--- RECORDS SUPPLIED ---

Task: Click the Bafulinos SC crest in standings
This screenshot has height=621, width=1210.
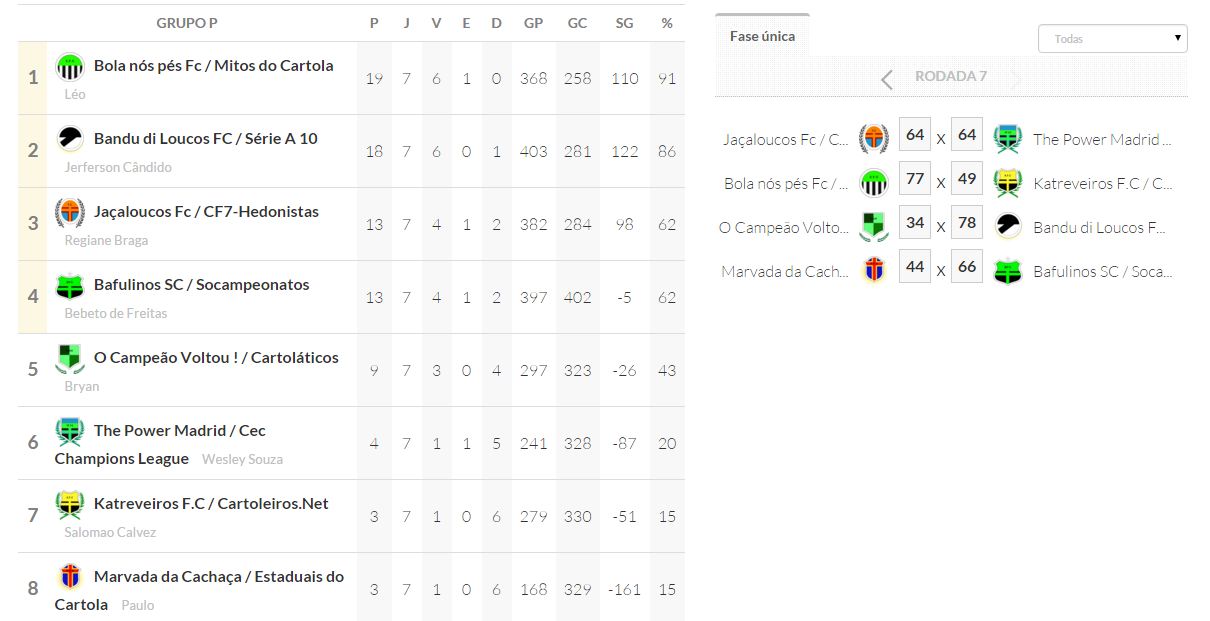Action: (70, 286)
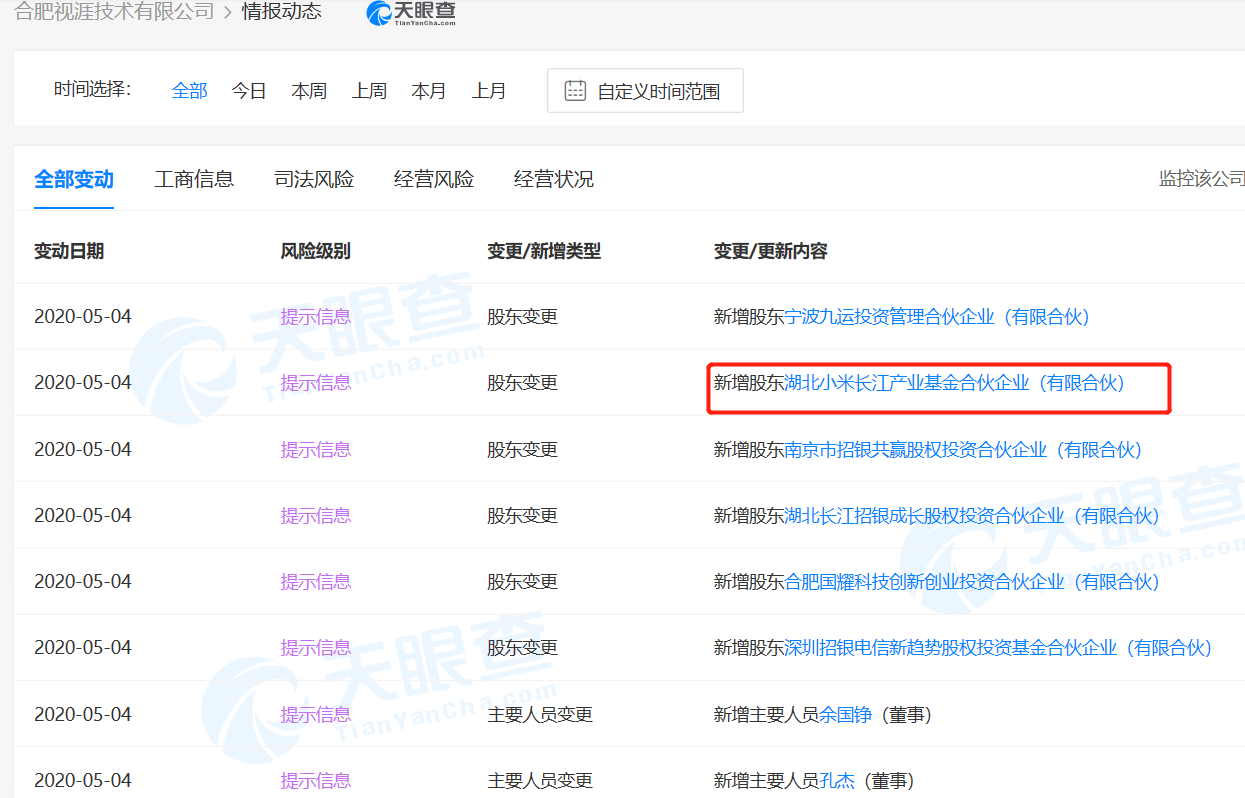Click the 监控该公司 button
Screen dimensions: 1245x798
[x=1201, y=179]
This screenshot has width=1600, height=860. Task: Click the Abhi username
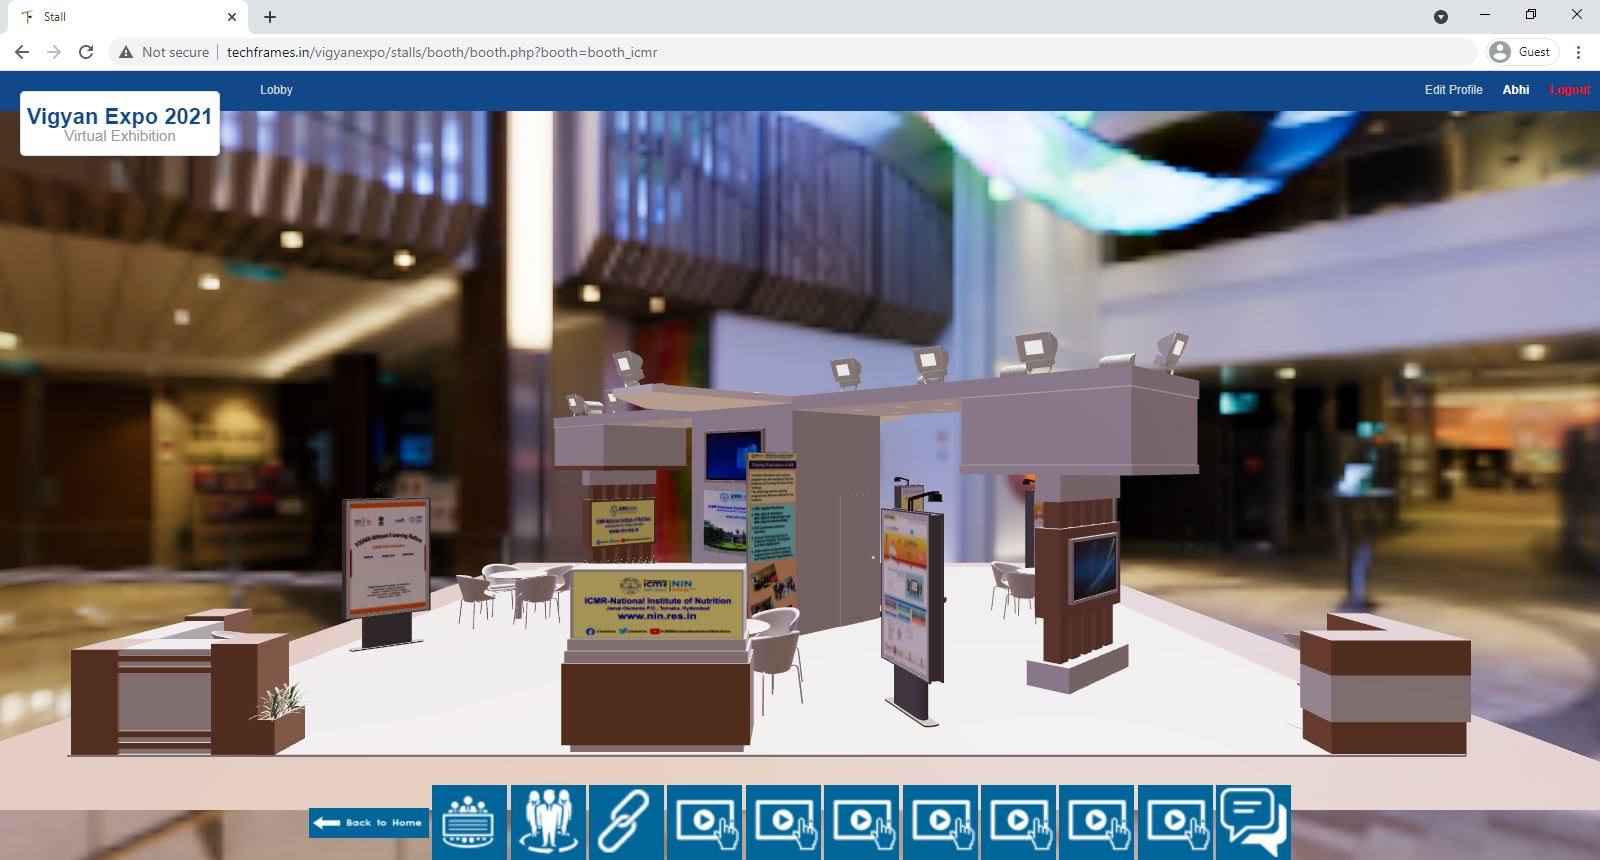(x=1515, y=90)
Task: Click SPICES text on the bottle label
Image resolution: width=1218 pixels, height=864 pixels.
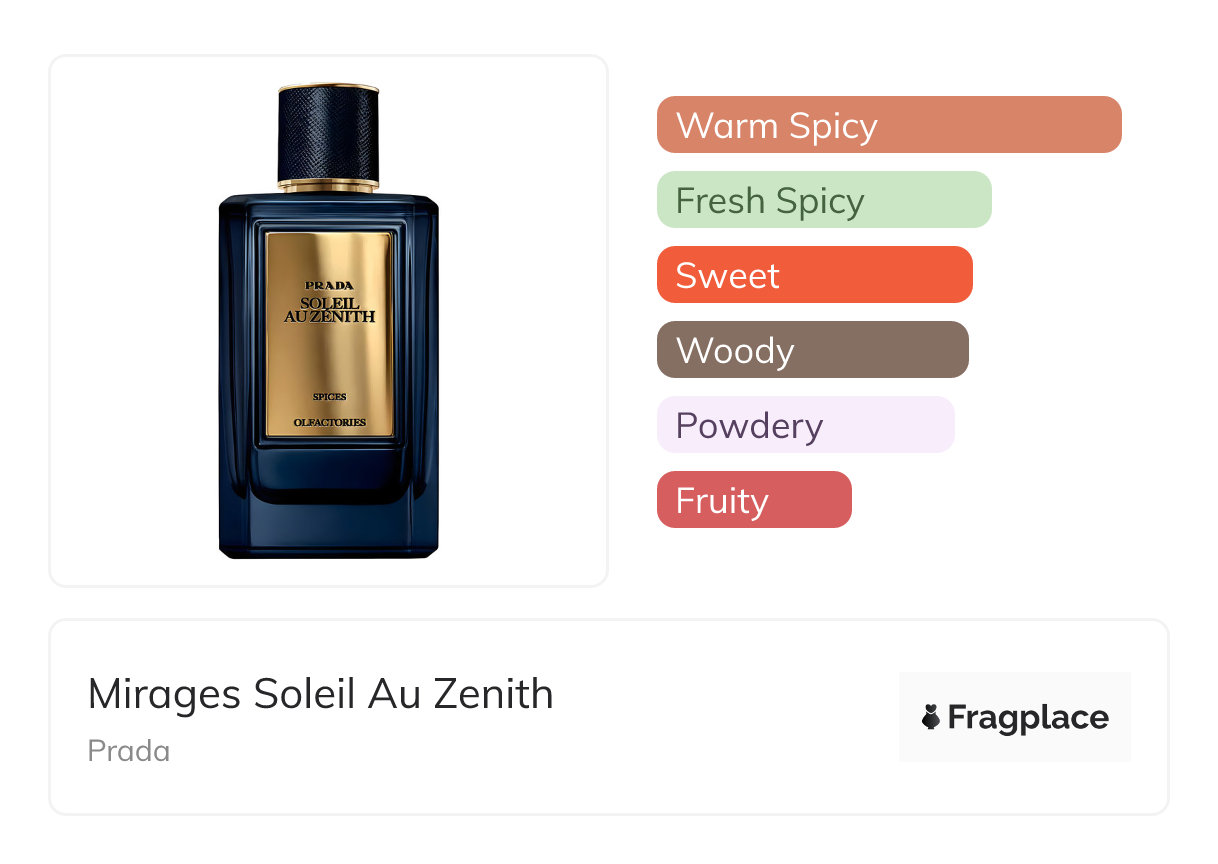Action: pos(329,397)
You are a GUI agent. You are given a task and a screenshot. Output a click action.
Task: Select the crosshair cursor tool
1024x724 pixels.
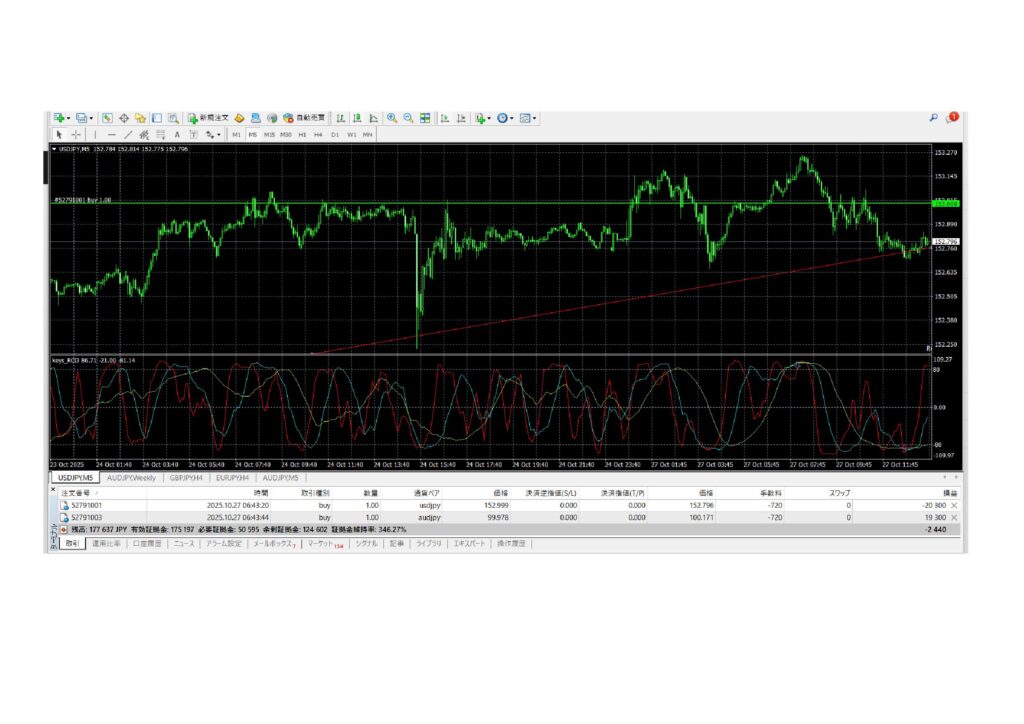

---

# WORK TASK:
In your copy, repeat each record exactly and include no pictures.

# ANSWER TO THIS EXERCISE:
Task: Click the Bafulinos SC crest in standings
This screenshot has height=621, width=1210.
Action: (70, 286)
Click the 监控该公司 button
Screen dimensions: 1245x798
[x=1201, y=179]
This screenshot has width=1600, height=860. Task: Click the Abhi username
(x=1515, y=90)
Task: Click SPICES text on the bottle label
Image resolution: width=1218 pixels, height=864 pixels.
Action: pos(329,397)
You are a GUI agent. You are given a task and a screenshot. Output a click action.
Task: Select the crosshair cursor tool
1024x724 pixels.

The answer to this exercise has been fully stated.